TEXT:
------------------------

Wi-Fi Multimedia (WMM)
Wi-Fi Multimedia (WMM) is the Wi-Fi Alliance certification that indicates that a device implements a subset of EDCA. In addition to the AC’s, WMM also introduced WMM-PowerSave and WMM-Admission Control. WMM-PS ensures that buffered frames waiting for the sleeping station are processed from highest priority to lowest priority when the station wakes up. WMM-AC may or may not allow devices to send at the highest priority if the network is congested. If everything is sent at the highest priority, nothing really has priority. Stations have to request access to send traffic on a high priority AC, so the AP can accept or deny it based on network conditions.
Default EDCA Parameters
WMM also specifies the default EDCA parameters to use. These can be reconfigured on your APs if needed, although in most cases the default parameters work very well. Each PHY has an aCWmin (arbitrary CW minimum) variable defined:
- DSSS – 31
- HR/DSSS – 31
- OFDM – 15
- ERP – 31 or 15 (depending on the need for backward compatibility)
- HT – 15
- VHT – 15
- HE – 15
(Carpenter et al., p339)
In modern networks, you can assume that this value is 15, but you should not forget about the legacy PHYs because of Dynamic Rate Switching or the presence of legacy and/or IoT devices. In 5 GHz this will always be 15, in 2.4GHz it can be either 31 or 15. The default values are based on this aCWmin variable, but can be edited on your APs.

------------------------

DATA ROWS:
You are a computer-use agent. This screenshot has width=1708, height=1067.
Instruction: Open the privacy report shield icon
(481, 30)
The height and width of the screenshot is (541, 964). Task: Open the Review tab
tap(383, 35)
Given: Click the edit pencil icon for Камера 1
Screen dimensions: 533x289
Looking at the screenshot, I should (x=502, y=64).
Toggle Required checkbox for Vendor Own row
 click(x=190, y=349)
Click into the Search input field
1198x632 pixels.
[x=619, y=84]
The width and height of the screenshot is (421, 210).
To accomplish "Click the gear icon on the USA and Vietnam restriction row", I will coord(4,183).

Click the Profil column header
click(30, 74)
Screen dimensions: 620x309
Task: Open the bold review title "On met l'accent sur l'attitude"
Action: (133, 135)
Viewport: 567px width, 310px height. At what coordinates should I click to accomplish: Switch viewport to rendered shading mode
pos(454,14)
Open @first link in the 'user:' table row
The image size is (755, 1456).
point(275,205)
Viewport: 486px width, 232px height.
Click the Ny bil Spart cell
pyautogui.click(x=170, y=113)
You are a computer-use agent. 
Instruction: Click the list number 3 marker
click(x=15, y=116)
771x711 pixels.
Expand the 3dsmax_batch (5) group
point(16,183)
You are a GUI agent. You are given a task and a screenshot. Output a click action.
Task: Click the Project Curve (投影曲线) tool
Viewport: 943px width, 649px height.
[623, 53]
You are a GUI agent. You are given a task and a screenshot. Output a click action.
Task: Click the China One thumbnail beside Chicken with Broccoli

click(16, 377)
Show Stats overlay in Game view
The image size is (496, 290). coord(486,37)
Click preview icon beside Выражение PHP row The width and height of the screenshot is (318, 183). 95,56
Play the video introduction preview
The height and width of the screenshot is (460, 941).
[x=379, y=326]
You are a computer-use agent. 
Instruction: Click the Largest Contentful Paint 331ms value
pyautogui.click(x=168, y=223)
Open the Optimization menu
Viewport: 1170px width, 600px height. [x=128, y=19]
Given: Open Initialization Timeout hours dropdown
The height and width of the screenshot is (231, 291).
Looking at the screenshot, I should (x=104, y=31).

------------------------

WHAT YOU NEED TO DO:
a) According to the Wi-Fi Multimedia text, what aCWmin value is used in 5 GHz?
b) Reproduce the passage of the Wi-Fi Multimedia text starting at "Wi-Fi Multimedia (WMM) is" and ending at "on network conditions.".
c) Turn the paragraph of the Wi-Fi Multimedia text that begins "Wi-Fi Multimedia (WMM) is the Wi-Fi Alliance certification" into a short bulleted list that keeps its main facts.

RESPONSES TO THE TASKS:
a) In 5 GHz, the aCWmin value is always 15.

b)
Wi-Fi Multimedia (WMM) is the Wi-Fi Alliance certification that indicates that a device implements a subset of EDCA. In addition to the AC’s, WMM also introduced WMM-PowerSave and WMM-Admission Control. WMM-PS ensures that buffered frames waiting for the sleeping station are processed from highest priority to lowest priority when the station wakes up. WMM-AC may or may not allow devices to send at the highest priority if the network is congested. If everything is sent at the highest priority, nothing really has priority. Stations have to request access to send traffic on a high priority AC, so the AP can accept or deny it based on network conditions.

c)
- WMM is the Wi-Fi Alliance certification indicating that a device implements a subset of EDCA.
- In addition to the ACs, WMM introduced WMM-PowerSave and WMM-Admission Control.
- WMM-PS: when a sleeping station wakes up, its buffered frames are processed from highest to lowest priority.
- WMM-AC: stations must request access to send on a high-priority AC, and the AP accepts or denies the request based on network conditions.
- As a result, devices may not be allowed to send at the highest priority when the network is congested, because if everything were sent at the highest priority, nothing would really have priority.